Reproduce word for word the entries below, from the line containing "Given: Tick Inheritance/Investments checkbox" up to and including the line containing "coord(196,29)".

- The records -
# # # # #
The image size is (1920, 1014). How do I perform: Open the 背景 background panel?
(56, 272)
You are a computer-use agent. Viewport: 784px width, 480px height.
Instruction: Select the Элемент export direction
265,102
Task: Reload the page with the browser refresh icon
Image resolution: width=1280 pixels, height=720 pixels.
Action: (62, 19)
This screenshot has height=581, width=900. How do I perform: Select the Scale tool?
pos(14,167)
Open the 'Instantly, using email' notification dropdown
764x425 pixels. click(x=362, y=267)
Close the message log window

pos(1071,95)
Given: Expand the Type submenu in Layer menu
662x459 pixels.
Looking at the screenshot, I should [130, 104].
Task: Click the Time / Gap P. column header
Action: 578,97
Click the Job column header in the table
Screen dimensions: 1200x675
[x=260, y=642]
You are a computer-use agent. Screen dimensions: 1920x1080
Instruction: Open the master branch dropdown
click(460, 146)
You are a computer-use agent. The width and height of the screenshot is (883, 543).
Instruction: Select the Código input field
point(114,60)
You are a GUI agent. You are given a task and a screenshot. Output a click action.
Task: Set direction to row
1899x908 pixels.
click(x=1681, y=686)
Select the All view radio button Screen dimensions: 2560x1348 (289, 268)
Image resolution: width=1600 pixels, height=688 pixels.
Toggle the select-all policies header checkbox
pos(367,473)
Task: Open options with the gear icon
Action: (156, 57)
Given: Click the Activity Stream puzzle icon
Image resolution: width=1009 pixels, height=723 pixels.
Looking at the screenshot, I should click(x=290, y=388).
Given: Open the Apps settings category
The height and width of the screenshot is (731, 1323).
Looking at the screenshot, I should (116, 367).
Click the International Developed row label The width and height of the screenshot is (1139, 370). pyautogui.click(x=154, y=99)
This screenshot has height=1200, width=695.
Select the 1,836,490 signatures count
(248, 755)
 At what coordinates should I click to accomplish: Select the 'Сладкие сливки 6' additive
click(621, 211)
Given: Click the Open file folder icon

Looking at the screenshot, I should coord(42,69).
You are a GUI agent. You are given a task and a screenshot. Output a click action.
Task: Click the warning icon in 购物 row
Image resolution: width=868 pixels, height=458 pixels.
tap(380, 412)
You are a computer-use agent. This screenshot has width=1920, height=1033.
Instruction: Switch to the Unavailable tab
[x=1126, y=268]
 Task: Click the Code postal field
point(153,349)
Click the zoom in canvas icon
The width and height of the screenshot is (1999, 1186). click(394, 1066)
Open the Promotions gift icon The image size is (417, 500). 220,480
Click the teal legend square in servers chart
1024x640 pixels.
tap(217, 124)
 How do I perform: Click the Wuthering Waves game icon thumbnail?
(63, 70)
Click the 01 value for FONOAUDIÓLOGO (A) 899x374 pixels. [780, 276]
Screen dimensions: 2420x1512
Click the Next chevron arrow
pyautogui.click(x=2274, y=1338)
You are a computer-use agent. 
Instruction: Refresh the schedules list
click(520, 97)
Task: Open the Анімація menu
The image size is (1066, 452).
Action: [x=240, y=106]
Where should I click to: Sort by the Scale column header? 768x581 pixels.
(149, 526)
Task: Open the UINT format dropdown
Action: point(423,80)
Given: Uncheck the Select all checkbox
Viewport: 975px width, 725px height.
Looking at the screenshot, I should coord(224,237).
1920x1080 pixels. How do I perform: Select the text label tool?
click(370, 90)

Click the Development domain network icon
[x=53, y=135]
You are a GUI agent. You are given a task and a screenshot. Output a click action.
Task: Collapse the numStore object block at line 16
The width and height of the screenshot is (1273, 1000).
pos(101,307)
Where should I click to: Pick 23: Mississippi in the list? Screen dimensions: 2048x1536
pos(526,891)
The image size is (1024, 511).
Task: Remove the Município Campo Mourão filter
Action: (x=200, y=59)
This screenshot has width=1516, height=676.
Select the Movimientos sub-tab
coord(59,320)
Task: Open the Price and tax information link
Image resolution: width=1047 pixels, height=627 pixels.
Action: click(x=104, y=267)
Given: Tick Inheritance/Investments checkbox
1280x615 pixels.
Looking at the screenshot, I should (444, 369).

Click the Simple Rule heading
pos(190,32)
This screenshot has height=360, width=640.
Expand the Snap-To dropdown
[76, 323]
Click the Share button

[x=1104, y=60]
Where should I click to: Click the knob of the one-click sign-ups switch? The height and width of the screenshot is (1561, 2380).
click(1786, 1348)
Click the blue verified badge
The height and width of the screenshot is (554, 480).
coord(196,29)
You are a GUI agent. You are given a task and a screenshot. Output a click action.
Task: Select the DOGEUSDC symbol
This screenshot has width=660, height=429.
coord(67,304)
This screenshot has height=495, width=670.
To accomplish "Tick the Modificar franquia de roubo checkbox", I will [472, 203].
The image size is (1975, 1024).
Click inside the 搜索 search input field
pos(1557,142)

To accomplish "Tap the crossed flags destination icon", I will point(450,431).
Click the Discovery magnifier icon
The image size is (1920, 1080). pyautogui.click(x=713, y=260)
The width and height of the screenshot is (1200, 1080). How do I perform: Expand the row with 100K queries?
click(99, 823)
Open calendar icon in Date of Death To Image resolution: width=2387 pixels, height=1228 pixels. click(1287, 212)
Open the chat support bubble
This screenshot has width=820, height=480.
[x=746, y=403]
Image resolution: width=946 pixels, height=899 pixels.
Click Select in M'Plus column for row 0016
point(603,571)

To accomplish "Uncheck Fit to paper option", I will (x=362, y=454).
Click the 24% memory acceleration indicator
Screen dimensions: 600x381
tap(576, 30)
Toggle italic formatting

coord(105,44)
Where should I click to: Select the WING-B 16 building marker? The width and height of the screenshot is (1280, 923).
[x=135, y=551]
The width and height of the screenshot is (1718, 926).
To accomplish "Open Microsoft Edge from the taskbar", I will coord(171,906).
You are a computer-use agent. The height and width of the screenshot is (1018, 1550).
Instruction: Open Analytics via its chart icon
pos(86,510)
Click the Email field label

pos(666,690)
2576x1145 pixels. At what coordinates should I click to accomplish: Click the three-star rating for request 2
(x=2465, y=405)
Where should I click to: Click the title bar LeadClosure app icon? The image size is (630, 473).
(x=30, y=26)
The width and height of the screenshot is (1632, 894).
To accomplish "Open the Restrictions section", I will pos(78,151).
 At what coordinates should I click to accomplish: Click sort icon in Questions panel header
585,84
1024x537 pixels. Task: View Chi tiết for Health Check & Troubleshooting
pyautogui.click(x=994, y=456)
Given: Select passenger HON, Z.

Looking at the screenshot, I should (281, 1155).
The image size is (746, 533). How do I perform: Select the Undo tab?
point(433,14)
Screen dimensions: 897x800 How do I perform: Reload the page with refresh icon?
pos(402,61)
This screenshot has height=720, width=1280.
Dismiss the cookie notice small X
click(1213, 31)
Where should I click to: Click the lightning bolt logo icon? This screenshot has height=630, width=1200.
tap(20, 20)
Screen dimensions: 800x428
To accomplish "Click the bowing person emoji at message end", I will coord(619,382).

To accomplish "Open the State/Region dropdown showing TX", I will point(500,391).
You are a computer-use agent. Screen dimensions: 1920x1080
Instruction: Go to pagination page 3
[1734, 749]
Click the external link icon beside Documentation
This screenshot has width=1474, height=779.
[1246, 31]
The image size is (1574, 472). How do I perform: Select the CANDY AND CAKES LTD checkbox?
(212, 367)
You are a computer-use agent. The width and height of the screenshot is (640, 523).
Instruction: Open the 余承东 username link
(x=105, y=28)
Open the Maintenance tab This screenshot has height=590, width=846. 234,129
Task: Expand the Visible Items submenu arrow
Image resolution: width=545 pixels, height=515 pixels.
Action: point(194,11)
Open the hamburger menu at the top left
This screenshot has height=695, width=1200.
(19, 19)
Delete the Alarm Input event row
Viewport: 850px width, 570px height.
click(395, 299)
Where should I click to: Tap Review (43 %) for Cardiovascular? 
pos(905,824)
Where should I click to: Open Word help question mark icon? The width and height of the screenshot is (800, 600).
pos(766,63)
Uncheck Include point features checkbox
# # # # #
- Output below -
Given: Tick Inheritance/Investments checkbox
1280x615 pixels.
Looking at the screenshot, I should (444, 369).

Click the Simple Rule heading
pos(190,32)
This screenshot has height=360, width=640.
Expand the Snap-To dropdown
[76, 323]
Click the Share button

[x=1104, y=60]
Where should I click to: Click the knob of the one-click sign-ups switch? The height and width of the screenshot is (1561, 2380).
click(1786, 1348)
Click the blue verified badge
The height and width of the screenshot is (554, 480).
coord(196,29)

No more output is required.